NOTE SUL TEMA “SICUREZZA”
• In questi giorni estivi il tema “sicurezza”, e il suo nesso con l’immigrazione, è stato al centro della discussione pubblica. Possiamo immaginare facilmente le ragioni di questa concentrazione, che al tempo stesso favorisce la polarizzazione su vecchie linee oppositive (Dx-Sx), distrae dai problemi strutturali e aiuta l’imporsi dei Gate-Keeper di Futuro Nazionale.
Ma non basta capire le ragioni strumentali, bisogna anche guardare in faccia lo stato reale delle cose e confrontarsi con la percezione pubblica.
• ALCUNI DATI. Secondo l’Istat e sulla base dei dati del Ministero dell’Interno il quadro della criminalità in Italia si è evoluta in questo senso.
Il numero totale dei delitti in rapporto alla popolazione si attesta su una dimensione eguale a quella degli anni ’90 (40 delitti per 1000 abitanti). La natura dei delitti però è cambiata.
Sono in diminuzione abbastanza costante dagli anni ‘90 omicidi, furti e rapine (anche se queste ultime in aumento negli ultimi 5 anni). Stabili gli scippi.
Sono invece in aumento frodi e truffe informatiche, episodi di criminalità minorile (baby gang), aggressioni in generale e, in misura minore, le violenze sessuali.
La popolazione di origine straniera è sovrarappresentata nella popolazione carceraria (per una popolazione straniera residente del 9,4%, la popolazione carceraria di origine straniera è del 31,5%).

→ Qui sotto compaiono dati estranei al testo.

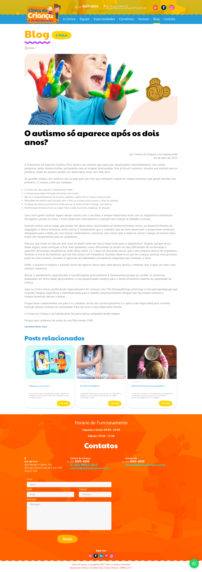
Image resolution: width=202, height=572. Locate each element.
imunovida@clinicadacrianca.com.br (145, 464)
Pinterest (106, 556)
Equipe (84, 19)
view (44, 327)
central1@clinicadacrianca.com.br (89, 468)
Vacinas (143, 19)
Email (29, 489)
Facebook (163, 7)
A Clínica (69, 19)
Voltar (62, 35)
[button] (194, 563)
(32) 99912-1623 (85, 465)
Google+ (155, 7)
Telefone (83, 489)
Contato (169, 19)
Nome (29, 479)
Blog (156, 19)
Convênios (126, 19)
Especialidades (104, 19)
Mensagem (32, 499)
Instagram (171, 7)
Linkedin (101, 556)
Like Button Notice (32, 327)
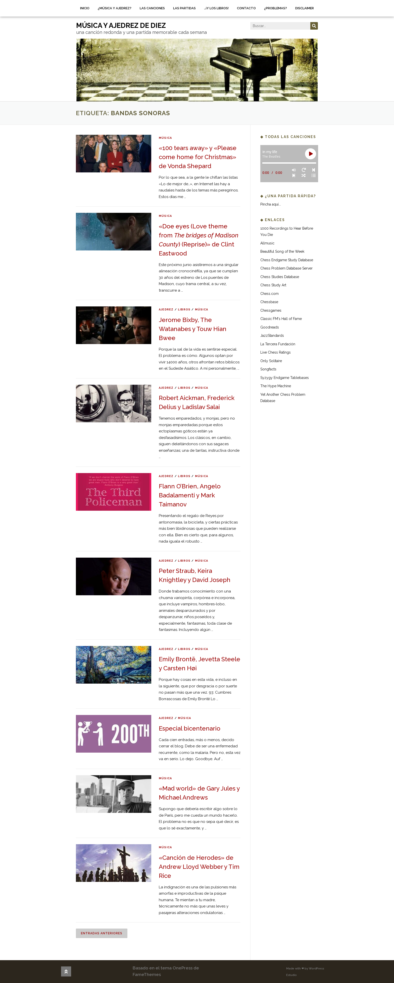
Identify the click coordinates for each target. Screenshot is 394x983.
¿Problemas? (275, 8)
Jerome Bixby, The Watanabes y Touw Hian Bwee (192, 329)
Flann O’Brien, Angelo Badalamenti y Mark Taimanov (190, 495)
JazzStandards (272, 336)
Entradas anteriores (101, 933)
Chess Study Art (273, 285)
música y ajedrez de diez (121, 25)
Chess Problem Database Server (286, 268)
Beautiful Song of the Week (282, 251)
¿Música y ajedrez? (114, 8)
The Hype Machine (275, 386)
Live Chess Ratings (275, 352)
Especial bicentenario (189, 728)
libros (184, 309)
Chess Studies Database (279, 277)
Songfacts (268, 369)
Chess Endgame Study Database (286, 260)
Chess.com (269, 294)
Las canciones (152, 8)
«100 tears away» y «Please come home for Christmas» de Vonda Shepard (197, 157)
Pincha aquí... (270, 204)
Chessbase (269, 302)
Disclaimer (304, 8)
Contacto (246, 8)
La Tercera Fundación (277, 344)
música (165, 138)
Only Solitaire (271, 361)
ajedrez (166, 309)
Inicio (84, 8)
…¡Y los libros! (216, 8)
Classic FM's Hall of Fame (281, 319)
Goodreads (269, 327)
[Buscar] (314, 26)
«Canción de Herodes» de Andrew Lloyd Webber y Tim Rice (199, 866)
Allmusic (267, 243)
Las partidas (184, 8)
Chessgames (270, 310)
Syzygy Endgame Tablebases (284, 378)
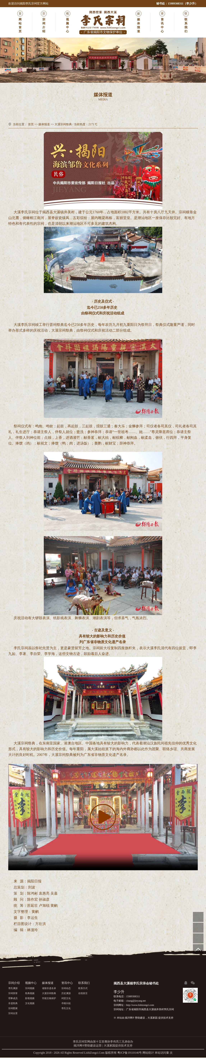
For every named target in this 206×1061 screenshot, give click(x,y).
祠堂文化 (66, 1001)
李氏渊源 (13, 991)
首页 (31, 126)
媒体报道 (44, 126)
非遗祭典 (13, 1006)
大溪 (17, 214)
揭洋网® (129, 1021)
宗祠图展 (13, 1011)
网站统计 (148, 1056)
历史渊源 (66, 996)
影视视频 (29, 1001)
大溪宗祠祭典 (103, 112)
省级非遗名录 (67, 112)
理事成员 (13, 1001)
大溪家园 (153, 1021)
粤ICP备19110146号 (129, 1056)
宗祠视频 (29, 991)
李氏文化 (66, 1011)
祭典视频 (29, 996)
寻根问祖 (66, 1006)
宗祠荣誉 (13, 996)
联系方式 (83, 991)
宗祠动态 (66, 991)
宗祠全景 (13, 1016)
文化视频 (29, 1006)
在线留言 (83, 996)
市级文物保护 (138, 112)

La distribuzione dei crimini è radicalmente diversa tra i grandi centri urbani e i piccoli centri: nei grandi centri urbani la percentuale di eventi criminosi in rapporto alla popolazione è più del triplo rispetto a centri sotto i 10.000 abitanti.

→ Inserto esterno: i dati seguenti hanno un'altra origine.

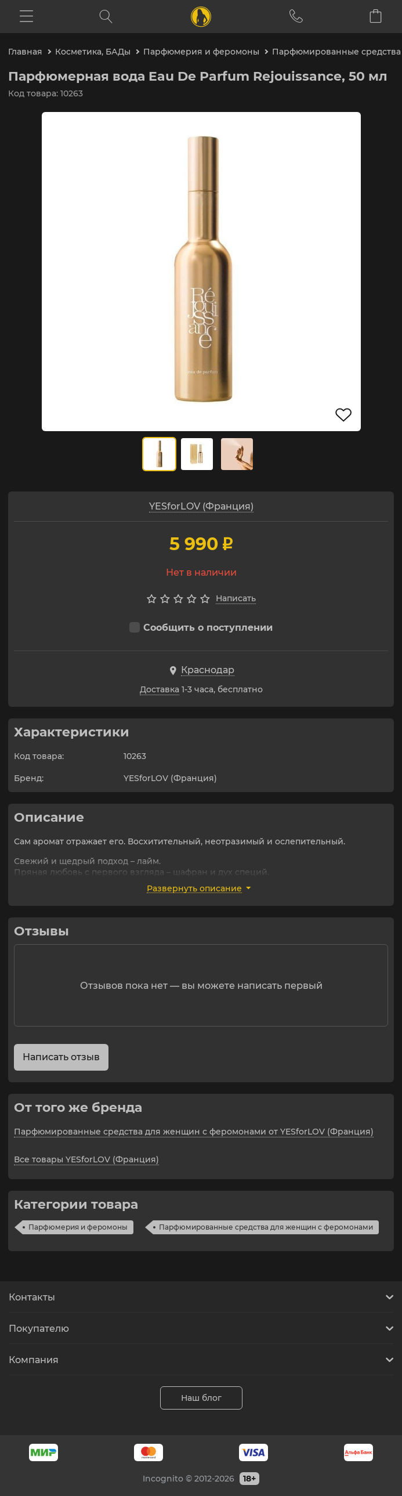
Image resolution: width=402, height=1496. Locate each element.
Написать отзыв (61, 1057)
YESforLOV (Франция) (201, 506)
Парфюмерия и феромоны (78, 1227)
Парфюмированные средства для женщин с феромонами (266, 1227)
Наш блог (201, 1398)
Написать (236, 598)
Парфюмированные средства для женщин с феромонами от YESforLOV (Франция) (194, 1131)
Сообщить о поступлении (201, 627)
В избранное (344, 415)
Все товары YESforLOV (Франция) (86, 1159)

• Questi dati non sono sufficienti per definire un quadro dettagliato ma sono sufficienti a stabilire che, per quanto la situazione della sicurezza in Italia sia lontana da una situazione d’emergenza, tuttavia la diffusa percezione di allarme sociale non è un mero costrutto artificiale. Potremmo dire che le forme di criminalità spicciola e arbitraria, non organizzata (aggressioni gratuite, vandalismi, ecc.), sono in aumento, a fronte di una diminuzione dei grandi delitti (l’omicidio, la rapina in banca).
• Questa tipologia di reati, paradossalmente, sfuggono più facilmente alle sanzioni di legge proprio per la loro natura: per i reati che non prevedono pene superiori ai 5 anni di reclusione non esiste l’obbligo di arresto, e in presenza di carceri già ampiamente sovraffollate (occupazione media al 135%), l’esito più frequente è il rilascio immediato del reo.
• Il nesso tra criminalità e immigrazione è chiaro anche se ne va precisata la natura. Non si tratta di una maggiore “propensione a delinquere degli stranieri” in generale. Si tratta di una maggiore propensione a delinquere tipica di soggetti giovani, sradicati e disagiati, tutte caratteristiche che si concentrano nella popolazione migrante italiana.
• Che fare?
Esiste un livello di intervento fondamentale, che riguarda la forma produttiva del paese: oggi l’Italia attrae intenzionalmente persone poco formate, che forniscano manovalanza di base a buon prezzo, e che si vogliono sacrificabili e ricattabili. Se si vuole affrontare il problema di petto, bisogna modificare il modello produttivo – il che avrebbe incidentalmente ricadute benefiche innanzitutto sui giovani italiani.
Ma se si vuole rimanere sul ristretto piano degli interventi in termini di sicurezza, esistono risposte che si dovrebbero dare – per quanto non risolutive.
Queste risposte riguardano sia il piano di ciò che si deve fare sia il piano di ciò che non si deve fare.
• CIÒ CHE SI DEVE FARE, vista la natura dei crimini e il tipo di percezione di insicurezza, è:
1) Mettere le forze dell’ordine nelle condizioni di intervenire con efficacia e sicurezza, per sé e per i soggetti oggetto degli interventi restrittivi. La sciatteria (volendo essere benevoli) vista in recenti interventi mette in luce un problema di formazione e di protocolli di intervento.